The US and Soviet proxy wars, especially in Vietnam and Afghanistan, were a harbinger of the post-Cold War conflicts and today’s fights in the Middle East, Africa, and South Asia in which less powerful adversaries deny victory through asymmetric strategies, ideology, and societal tensions. The threat from terrorism will expand in the coming decades as the growing prominence of small groups and individuals use new technologies, ideas, and relationships to their advantage.

Meanwhile, states remain highly relevant. China and Russia will be emboldened, while regional aggressors and nonstate actors will see openings to pursue their interests. Uncertainty about the United States, an inward-looking West, and erosion of norms for conflict prevention and human rights will encourage China and Russia to check US influence. In doing so, their “gray zone” aggression and diverse forms of disruption will stay below the threshold of hot war but bring profound risks of miscalculation. Overconfidence that material strength can manage escalation will increase the risks of interstate conflict to levels not seen since the Cold War. Even if hot war is avoided, the current pattern of “international cooperation where we can get it”—such as on climate change—masks significant differences in values and interests among states and does little to curb assertions of dominance within regions. These trends are leading to a spheres of influence world.

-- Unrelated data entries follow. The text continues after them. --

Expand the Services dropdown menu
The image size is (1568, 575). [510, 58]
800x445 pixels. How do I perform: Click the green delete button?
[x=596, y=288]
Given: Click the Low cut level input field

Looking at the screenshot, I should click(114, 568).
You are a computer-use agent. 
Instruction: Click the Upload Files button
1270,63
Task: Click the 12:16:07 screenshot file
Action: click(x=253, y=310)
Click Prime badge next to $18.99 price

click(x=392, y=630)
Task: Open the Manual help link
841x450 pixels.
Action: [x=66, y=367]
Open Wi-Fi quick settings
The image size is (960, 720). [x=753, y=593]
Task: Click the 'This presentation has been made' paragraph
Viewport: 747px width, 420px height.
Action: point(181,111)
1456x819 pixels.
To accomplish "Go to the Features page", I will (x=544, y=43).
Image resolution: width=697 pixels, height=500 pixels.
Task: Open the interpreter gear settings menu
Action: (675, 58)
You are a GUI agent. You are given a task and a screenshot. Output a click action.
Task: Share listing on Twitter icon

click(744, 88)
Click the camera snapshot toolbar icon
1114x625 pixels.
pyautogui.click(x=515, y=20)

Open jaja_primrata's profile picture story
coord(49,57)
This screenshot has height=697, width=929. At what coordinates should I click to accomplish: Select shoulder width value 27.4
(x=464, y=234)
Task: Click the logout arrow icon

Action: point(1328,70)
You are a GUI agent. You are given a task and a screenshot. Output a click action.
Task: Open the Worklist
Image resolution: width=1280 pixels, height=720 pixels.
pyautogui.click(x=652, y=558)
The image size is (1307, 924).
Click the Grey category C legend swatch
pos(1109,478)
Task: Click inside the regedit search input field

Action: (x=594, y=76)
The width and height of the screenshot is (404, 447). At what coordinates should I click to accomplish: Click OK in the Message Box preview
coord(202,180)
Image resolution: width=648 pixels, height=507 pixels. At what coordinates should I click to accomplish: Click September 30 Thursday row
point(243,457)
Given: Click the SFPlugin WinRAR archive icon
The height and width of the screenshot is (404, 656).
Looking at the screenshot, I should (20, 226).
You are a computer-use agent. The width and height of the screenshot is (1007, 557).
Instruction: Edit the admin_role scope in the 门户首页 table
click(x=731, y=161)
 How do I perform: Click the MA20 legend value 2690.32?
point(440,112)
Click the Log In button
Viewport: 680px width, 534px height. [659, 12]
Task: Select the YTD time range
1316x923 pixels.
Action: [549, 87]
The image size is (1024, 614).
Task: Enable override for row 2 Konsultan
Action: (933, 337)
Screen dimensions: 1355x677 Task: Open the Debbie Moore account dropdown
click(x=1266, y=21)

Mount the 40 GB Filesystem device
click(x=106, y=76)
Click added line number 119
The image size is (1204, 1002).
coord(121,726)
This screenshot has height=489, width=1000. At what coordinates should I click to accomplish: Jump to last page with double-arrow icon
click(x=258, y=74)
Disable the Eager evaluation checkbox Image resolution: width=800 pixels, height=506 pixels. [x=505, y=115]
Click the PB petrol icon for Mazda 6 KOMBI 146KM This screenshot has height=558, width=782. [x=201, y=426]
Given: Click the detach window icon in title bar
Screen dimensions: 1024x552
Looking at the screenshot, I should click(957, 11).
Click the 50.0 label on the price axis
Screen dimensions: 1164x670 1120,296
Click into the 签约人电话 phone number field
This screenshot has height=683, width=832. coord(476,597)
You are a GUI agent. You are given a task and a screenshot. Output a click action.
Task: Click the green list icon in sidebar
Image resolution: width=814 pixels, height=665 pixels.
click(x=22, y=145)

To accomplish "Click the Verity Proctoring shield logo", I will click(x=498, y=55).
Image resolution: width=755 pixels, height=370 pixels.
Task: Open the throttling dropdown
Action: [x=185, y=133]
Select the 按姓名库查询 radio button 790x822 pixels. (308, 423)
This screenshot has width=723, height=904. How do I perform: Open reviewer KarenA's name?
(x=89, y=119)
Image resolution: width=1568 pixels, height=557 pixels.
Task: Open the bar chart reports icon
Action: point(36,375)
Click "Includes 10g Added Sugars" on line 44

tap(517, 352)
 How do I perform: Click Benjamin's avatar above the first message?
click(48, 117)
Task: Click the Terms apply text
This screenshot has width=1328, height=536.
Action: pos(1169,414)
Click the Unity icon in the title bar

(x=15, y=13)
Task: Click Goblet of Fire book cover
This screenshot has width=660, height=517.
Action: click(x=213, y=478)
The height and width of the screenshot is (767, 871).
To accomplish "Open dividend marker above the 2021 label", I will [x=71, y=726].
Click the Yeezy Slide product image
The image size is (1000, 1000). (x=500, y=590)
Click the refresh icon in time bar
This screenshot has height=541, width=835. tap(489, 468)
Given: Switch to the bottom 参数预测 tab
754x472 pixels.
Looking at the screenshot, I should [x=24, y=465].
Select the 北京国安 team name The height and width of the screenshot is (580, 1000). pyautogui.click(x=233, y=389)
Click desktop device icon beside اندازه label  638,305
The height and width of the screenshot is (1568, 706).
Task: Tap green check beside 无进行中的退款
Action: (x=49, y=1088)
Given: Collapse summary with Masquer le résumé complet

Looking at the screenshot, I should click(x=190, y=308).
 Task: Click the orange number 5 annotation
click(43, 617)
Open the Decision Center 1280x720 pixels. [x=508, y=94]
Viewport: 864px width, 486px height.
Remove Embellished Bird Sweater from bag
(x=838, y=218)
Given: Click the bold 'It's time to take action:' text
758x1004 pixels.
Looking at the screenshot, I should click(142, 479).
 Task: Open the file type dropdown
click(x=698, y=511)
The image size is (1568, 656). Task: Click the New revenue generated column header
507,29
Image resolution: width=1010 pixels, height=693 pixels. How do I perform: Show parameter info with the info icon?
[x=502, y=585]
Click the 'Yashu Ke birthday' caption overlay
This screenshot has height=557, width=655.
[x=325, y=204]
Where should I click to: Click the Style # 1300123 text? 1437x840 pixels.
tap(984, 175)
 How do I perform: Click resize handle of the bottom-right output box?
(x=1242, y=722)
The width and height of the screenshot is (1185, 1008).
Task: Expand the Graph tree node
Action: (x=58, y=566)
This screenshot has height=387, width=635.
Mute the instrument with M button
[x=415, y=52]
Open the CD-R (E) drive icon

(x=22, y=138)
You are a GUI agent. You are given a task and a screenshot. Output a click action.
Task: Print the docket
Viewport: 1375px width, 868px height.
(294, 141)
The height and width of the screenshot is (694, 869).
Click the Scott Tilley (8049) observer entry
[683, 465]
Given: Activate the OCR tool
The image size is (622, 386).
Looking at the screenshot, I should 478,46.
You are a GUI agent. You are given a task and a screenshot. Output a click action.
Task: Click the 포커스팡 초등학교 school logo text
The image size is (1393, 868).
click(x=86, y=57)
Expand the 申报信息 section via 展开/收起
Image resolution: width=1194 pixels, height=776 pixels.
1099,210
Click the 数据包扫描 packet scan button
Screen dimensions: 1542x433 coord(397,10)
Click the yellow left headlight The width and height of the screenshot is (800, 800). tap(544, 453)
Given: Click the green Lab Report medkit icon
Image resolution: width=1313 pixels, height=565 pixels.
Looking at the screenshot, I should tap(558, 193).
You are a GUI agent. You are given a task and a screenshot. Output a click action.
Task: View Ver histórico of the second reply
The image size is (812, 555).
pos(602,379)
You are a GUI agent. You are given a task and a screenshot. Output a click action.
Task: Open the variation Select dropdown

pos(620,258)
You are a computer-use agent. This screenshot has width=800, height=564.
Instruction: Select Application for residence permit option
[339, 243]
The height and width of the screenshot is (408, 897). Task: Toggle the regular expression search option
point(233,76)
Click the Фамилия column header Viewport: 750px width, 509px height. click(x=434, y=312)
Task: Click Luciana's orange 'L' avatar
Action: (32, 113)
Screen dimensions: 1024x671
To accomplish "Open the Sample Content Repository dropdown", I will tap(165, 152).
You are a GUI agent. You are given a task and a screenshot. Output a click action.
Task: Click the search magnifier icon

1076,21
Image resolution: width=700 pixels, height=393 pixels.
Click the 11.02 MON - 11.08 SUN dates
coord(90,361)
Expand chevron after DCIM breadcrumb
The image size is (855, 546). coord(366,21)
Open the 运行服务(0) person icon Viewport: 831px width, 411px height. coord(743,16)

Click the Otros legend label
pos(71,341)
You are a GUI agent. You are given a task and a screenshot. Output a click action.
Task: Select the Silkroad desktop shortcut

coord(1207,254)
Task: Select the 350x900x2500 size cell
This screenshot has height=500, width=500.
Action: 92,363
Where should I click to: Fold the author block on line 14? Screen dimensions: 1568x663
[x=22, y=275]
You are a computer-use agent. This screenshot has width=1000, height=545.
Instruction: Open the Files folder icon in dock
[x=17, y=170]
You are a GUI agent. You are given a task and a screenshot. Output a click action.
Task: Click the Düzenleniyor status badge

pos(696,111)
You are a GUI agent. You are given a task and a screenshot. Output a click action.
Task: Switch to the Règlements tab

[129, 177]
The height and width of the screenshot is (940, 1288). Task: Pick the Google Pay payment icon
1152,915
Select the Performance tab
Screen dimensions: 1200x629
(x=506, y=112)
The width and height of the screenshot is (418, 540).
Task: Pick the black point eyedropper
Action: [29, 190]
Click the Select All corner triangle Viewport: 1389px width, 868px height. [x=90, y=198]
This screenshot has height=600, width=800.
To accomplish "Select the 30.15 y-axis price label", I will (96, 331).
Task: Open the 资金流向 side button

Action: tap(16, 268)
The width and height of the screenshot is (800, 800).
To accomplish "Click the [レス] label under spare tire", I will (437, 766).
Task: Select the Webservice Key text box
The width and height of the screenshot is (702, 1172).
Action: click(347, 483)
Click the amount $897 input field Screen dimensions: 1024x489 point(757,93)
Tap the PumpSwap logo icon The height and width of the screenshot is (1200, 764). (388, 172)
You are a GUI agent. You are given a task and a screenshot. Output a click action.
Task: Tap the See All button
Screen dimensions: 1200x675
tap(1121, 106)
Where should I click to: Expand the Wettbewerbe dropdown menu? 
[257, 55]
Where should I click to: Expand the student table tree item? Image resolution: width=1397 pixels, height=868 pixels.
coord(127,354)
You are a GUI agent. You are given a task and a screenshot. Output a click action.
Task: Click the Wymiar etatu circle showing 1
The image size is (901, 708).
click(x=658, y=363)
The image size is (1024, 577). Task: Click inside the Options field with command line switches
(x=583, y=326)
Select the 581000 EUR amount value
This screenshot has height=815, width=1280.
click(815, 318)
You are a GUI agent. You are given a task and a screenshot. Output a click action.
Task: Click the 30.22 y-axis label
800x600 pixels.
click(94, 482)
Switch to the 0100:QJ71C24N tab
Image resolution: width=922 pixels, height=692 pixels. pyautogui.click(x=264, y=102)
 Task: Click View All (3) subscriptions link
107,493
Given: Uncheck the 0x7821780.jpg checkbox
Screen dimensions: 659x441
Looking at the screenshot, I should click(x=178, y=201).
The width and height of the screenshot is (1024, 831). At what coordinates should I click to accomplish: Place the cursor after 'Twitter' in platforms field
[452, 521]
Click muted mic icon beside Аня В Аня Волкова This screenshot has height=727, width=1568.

Competing Views on Instability

China and Russia portray global disorder as resulting from a Western plot to push what they see as self-serving American concepts and values of freedom to every corner of the planet. Western governments see instability as an underlying condition worsened by the end of the Cold War and incomplete political and economic development. Concerns over weak and fragile states rose more than a generation ago because of beliefs about the externalities they produce—whether disease, refugees, or terrorists in some instances. The growing interconnectedness of the planet, however, makes isolation from the global periphery an illusion, and the rise of human rights norms makes state violence against a governed population an unacceptable option.

One consequence of post-Cold War disengagement by the United States and the then-USSR, was a loss of external support for strongmen politics, militaries, and security forces who are no longer able to bargain for patronage. Also working against coercive governments are increased demands for responsive and participatory governance by citizens no longer poor due to the unprecedented scale and speed of economic development in the nonindustrial world. Where political and economic development occurred roughly in tandem or quick succession, modernization and individual empowerment have reinforced political stability. Where economic development outpaced or occurred without political changes—such as in much of the Arab world and the rest of Africa and South Asia—instability ensued. China has been a notable exception. The provision of public goods there so far has bolstered political order but a campaign against corruption is now generating increasing uncertainty and popular protests have grown during the past 15 years. Russia is the other major exception—economic growth—largely the result of high energy and commodity prices—helped solve the disorder of the Yeltsin years.

US experience in Iraq and Afghanistan has shown that coercion and infusions of money cannot overcome state weakness. Rather, building a stable political order requires inclusiveness, cooperation among elites, and a state administration that can both control the military and provide public services. This has proved more difficult than expected to provide.